The doctor admitted his fraudulent activity in a story published in today's New York Times (here). “I don’t have a whole lot of choice,” said Dr. Anderson. “We’ve decided as a society that it’s too expensive to modify the kid’s environment. So we have to modify the kid.”
He does this believing in his heart of hearts that ADHD is “made up.” His excuse? To prescribe the pills to treat what he considers the children’s true ill — poor academic performance in inadequate schools.
Dr. Anderson’s instinct, he said, is that of a “social justice thinker” who is “evening the scales a little bit.” He said that the children he sees with academic problems are essentially “mismatched with their environment” — square pegs chafing the round holes of public education. Because their families can rarely afford behavior-based therapies like tutoring and family counseling, he said, medication becomes the most reliable and pragmatic way to redirect the student toward success.This is wrong on so many levels. For one thing, who made Dr. Anderson and other physicians who feel the same way judge and jury regarding what school is "adequate" or "inadequate"?
That, of course is not the main problem, which is prescribing a dangerous, additive drug to children who have no real medical need. This is clearly a case where a drug's benefit does not justify the risks that the patients are subject to. "Reported side effects of the drugs have included growth suppression, increased blood pressure and, in rare cases, psychotic episodes," says the NY Times.
Not mentioned by the Times is the dangers of addiction. ABC News recently ran a story documenting this problem: Dangers of Adderall Addiction Among Moms (see here or view the embedded video below).
If moms can become addicted to Adderall, their children can also become addicted. When they can no longer get Adderall, they will try other drugs easily available from physicians or on the street (see, for example,
This is so egregious that I must ask if Dr. Anderson has received payments from Shire Pharmaceuticals, which sells Adderall XR (the extended release version of Adderall, which Shire sold to Teva Pharmaceuticals). Unfortunately, Shire does not publicly disclose such payments. According to its compliance Web site (here), Shire only reports spending on HCPs (healthcare providers) to a "limited number of states as required by the individual state laws."

ACTION ITEM:
Rewrite everything from "Not mentioned by" down to "embedded video below)." in the Adderall commentary, putting "report" wherever "story" appears.

(Screenshot grounding data)
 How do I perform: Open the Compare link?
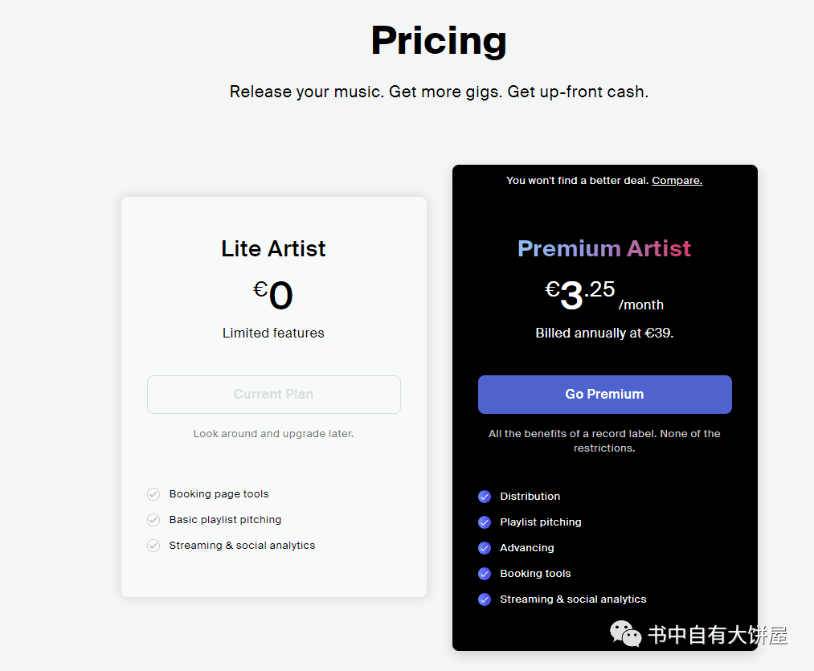(x=677, y=180)
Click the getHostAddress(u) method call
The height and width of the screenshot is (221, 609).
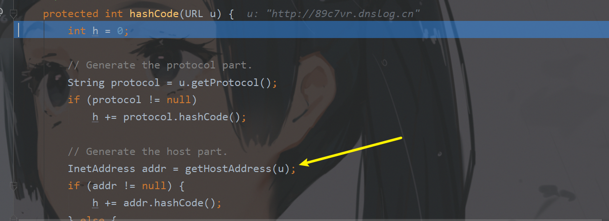pyautogui.click(x=237, y=169)
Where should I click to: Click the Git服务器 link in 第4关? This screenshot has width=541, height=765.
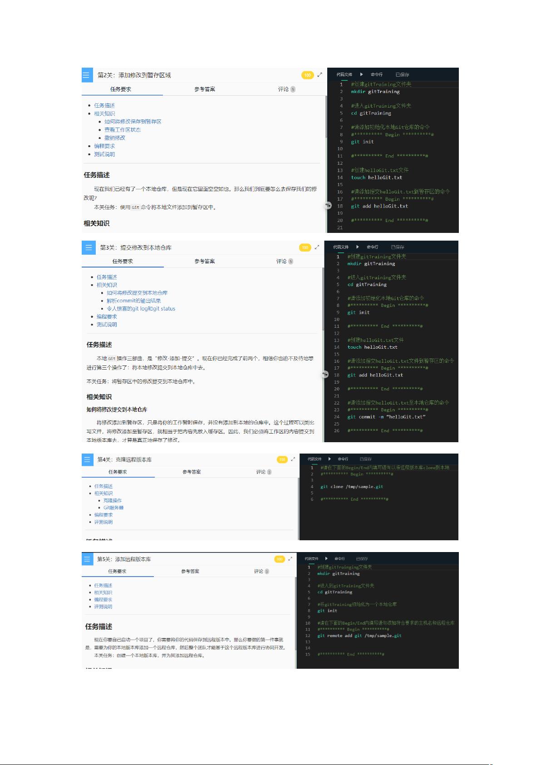(113, 508)
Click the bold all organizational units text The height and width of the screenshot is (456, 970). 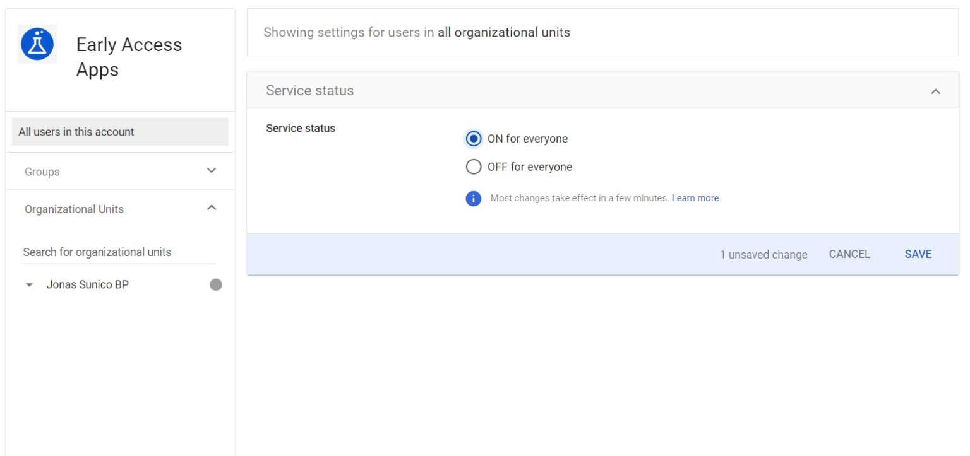[x=504, y=32]
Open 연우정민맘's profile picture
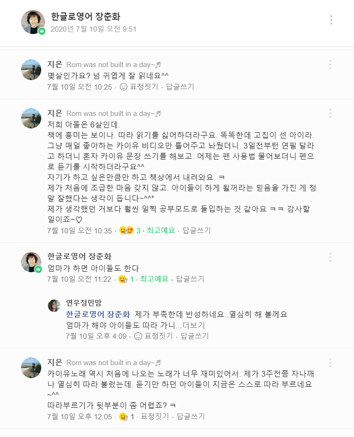The image size is (354, 437). 54,305
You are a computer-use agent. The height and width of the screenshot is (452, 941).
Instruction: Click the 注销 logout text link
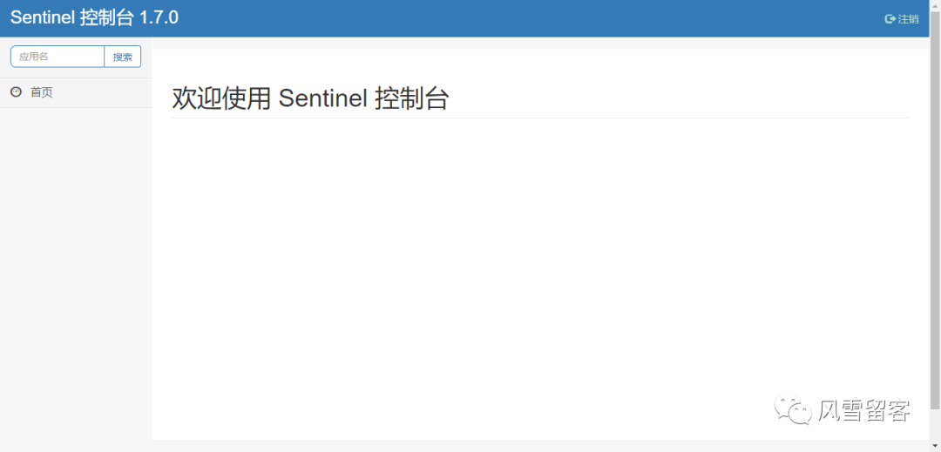(x=908, y=19)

EXERCISE OUTPUT:
Not mentioned by the Times is the dangers of addiction. ABC News recently ran a report documenting this problem: Dangers of Adderall Addiction Among Moms (see here or view the embedded video below).